#### WHAT IS BEING ASKED
Below this line is the material. Write out only its lines from the one containing "Training (673, 1280)" through the one containing "Minvu entrega recomendaciones", both kept, exactly.

#### DATA SUPPLIED
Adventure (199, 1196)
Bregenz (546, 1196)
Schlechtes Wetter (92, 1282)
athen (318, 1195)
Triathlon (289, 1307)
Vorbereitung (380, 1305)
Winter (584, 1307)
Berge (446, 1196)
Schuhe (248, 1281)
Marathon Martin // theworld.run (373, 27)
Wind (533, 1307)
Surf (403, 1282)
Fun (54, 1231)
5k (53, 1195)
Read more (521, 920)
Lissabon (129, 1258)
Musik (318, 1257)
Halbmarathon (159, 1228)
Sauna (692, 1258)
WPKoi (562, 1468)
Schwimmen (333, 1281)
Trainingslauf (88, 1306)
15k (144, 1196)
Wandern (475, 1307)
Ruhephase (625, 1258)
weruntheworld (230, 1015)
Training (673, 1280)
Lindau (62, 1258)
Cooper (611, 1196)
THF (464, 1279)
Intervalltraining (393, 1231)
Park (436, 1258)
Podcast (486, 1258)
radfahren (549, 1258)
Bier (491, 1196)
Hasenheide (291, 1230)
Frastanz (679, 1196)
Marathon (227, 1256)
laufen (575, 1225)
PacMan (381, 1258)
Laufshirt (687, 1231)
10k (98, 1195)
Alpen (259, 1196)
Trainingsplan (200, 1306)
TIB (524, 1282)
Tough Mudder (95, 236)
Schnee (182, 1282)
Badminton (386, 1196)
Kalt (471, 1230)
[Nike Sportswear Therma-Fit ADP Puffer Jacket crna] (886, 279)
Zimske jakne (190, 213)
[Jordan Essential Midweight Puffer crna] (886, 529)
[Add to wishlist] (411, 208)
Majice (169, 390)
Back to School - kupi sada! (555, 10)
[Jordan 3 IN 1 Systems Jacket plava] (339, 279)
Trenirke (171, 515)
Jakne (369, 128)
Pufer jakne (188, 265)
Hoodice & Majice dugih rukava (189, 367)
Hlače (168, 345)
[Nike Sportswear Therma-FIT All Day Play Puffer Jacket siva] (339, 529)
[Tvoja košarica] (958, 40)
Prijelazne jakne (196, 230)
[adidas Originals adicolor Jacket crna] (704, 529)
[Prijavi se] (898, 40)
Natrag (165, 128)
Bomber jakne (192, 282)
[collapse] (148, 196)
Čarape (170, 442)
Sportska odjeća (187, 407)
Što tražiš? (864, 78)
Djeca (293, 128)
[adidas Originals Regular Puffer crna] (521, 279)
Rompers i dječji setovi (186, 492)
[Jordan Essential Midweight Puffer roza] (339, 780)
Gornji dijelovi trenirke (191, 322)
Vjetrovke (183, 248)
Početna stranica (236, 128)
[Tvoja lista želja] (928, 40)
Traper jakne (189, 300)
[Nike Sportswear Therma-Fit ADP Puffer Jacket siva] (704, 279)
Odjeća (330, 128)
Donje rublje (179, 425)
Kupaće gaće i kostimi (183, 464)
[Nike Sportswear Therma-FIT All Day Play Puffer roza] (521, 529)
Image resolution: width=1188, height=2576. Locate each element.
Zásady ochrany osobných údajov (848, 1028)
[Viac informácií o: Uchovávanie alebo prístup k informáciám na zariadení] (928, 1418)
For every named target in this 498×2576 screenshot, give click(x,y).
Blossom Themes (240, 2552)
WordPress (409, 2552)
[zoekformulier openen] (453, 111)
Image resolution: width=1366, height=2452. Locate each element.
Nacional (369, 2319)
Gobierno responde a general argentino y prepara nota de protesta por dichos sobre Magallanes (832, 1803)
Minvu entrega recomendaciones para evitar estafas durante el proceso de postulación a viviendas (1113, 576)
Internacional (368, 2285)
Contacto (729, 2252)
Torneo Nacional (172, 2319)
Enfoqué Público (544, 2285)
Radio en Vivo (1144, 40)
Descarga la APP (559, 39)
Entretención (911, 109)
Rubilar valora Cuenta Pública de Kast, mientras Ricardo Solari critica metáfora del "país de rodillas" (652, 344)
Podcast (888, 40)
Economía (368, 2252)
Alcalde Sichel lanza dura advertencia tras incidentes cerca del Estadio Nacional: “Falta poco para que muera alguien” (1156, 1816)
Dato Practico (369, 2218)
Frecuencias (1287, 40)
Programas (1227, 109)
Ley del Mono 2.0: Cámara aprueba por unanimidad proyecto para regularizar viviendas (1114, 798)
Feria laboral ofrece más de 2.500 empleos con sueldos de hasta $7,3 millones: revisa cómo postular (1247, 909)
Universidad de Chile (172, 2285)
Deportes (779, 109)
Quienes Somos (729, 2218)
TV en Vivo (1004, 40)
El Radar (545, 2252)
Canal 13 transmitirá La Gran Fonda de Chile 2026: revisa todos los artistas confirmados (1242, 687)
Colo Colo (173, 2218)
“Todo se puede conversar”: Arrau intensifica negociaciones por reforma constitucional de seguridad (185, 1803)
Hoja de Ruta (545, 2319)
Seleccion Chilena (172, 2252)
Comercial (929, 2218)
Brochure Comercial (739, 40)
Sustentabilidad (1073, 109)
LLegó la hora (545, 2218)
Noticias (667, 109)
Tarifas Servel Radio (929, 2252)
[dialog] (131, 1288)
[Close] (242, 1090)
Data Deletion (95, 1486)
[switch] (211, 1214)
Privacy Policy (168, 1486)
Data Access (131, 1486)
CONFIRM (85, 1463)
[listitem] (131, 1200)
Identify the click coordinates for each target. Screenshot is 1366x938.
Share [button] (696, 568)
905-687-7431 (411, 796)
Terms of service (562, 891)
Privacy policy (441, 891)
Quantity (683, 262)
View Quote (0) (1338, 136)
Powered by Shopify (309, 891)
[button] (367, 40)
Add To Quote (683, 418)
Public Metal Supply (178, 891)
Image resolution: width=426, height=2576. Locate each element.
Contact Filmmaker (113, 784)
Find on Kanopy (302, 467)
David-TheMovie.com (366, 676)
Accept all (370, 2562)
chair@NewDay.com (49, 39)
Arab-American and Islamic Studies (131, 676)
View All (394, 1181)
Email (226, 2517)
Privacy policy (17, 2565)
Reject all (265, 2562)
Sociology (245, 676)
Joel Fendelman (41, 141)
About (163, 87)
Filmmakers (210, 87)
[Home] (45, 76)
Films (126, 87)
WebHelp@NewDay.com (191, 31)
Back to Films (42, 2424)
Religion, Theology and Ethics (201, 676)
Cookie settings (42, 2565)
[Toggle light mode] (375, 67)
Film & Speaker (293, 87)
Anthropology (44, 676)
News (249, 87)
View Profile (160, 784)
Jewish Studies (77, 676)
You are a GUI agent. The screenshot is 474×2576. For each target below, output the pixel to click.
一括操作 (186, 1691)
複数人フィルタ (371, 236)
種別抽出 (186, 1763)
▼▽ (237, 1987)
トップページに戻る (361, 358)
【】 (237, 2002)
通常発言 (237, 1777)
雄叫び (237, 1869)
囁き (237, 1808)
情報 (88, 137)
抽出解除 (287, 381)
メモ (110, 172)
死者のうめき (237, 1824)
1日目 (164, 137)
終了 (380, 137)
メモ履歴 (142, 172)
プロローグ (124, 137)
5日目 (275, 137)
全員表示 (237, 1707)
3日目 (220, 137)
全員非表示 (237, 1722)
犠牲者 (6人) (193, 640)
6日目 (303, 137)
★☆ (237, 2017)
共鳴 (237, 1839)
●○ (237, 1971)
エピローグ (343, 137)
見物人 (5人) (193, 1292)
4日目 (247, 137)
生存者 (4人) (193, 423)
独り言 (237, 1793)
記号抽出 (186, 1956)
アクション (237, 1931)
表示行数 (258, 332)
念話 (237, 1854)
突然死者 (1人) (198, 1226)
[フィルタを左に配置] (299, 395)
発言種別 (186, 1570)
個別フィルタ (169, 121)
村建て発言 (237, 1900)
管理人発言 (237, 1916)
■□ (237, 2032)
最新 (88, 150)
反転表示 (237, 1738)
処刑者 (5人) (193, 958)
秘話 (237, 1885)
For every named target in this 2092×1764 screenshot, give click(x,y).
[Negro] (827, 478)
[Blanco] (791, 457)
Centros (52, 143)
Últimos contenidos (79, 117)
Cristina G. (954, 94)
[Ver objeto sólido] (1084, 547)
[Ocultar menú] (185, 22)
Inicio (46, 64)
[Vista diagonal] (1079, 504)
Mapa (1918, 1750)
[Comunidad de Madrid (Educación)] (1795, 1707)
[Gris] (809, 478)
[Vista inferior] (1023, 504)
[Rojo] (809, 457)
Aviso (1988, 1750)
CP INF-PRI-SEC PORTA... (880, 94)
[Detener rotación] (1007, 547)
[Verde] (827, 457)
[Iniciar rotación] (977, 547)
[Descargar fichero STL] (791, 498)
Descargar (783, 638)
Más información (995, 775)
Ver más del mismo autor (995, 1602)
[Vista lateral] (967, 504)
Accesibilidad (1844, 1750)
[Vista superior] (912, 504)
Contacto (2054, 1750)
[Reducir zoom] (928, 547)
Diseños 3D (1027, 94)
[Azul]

#### RESPONSE TO THE TASK
Training (673, 1280)
Lindau (62, 1258)
Cooper (611, 1196)
THF (464, 1279)
Intervalltraining (393, 1231)
Park (436, 1258)
Podcast (486, 1258)
radfahren (549, 1258)
Bier (491, 1196)
Hasenheide (291, 1230)
Frastanz (679, 1196)
Marathon (227, 1256)
laufen (575, 1225)
PacMan (381, 1258)
Laufshirt (687, 1231)
10k (98, 1195)
Alpen (259, 1196)
Trainingsplan (200, 1306)
TIB (524, 1282)
Tough Mudder (95, 236)
Schnee (182, 1282)
Badminton (386, 1196)
Kalt (471, 1230)
[Nike Sportswear Therma-Fit ADP Puffer Jacket crna] (886, 279)
Zimske jakne (190, 213)
[Jordan Essential Midweight Puffer crna] (886, 529)
[Add to wishlist] (411, 208)
Majice (169, 390)
Back to School - kupi sada! (555, 10)
[Jordan 3 IN 1 Systems Jacket plava] (339, 279)
Trenirke (171, 515)
Jakne (369, 128)
Pufer jakne (188, 265)
Hoodice & Majice dugih rukava (189, 367)
Hlače (168, 345)
[Nike Sportswear Therma-FIT All Day Play Puffer Jacket siva] (339, 529)
[Tvoja košarica] (958, 40)
Prijelazne jakne (196, 230)
[adidas Originals adicolor Jacket crna] (704, 529)
[Prijavi se] (898, 40)
Natrag (165, 128)
Bomber jakne (192, 282)
[collapse] (148, 196)
Čarape (170, 442)
Sportska odjeća (187, 407)
Što tražiš? (864, 78)
Djeca (293, 128)
[adidas Originals Regular Puffer crna] (521, 279)
Rompers i dječji setovi (186, 492)
[Jordan Essential Midweight Puffer roza] (339, 780)
Gornji dijelovi trenirke (191, 322)
Vjetrovke (183, 248)
Početna stranica (236, 128)
[Tvoja lista želja] (928, 40)
Traper jakne (189, 300)
[Nike Sportswear Therma-Fit ADP Puffer Jacket siva] (704, 279)
Odjeća (330, 128)
Donje rublje (179, 425)
Kupaće gaće i kostimi (183, 464)
[Nike Sportswear Therma-FIT All Day Play Puffer roza] (521, 529)
Image resolution: width=1188, height=2576. Locate each element.
Zásady ochrany osobných údajov (848, 1028)
[Viac informácií o: Uchovávanie alebo prístup k informáciám na zariadení] (928, 1418)
For every named target in this 498×2576 screenshot, give click(x,y).
Blossom Themes (240, 2552)
WordPress (409, 2552)
[zoekformulier openen] (453, 111)
Image resolution: width=1366, height=2452. Locate each element.
Nacional (369, 2319)
Gobierno responde a general argentino y prepara nota de protesta por dichos sobre Magallanes (832, 1803)
Minvu entrega recomendaciones para evitar estafas durante el proceso de postulación a viviendas (1113, 576)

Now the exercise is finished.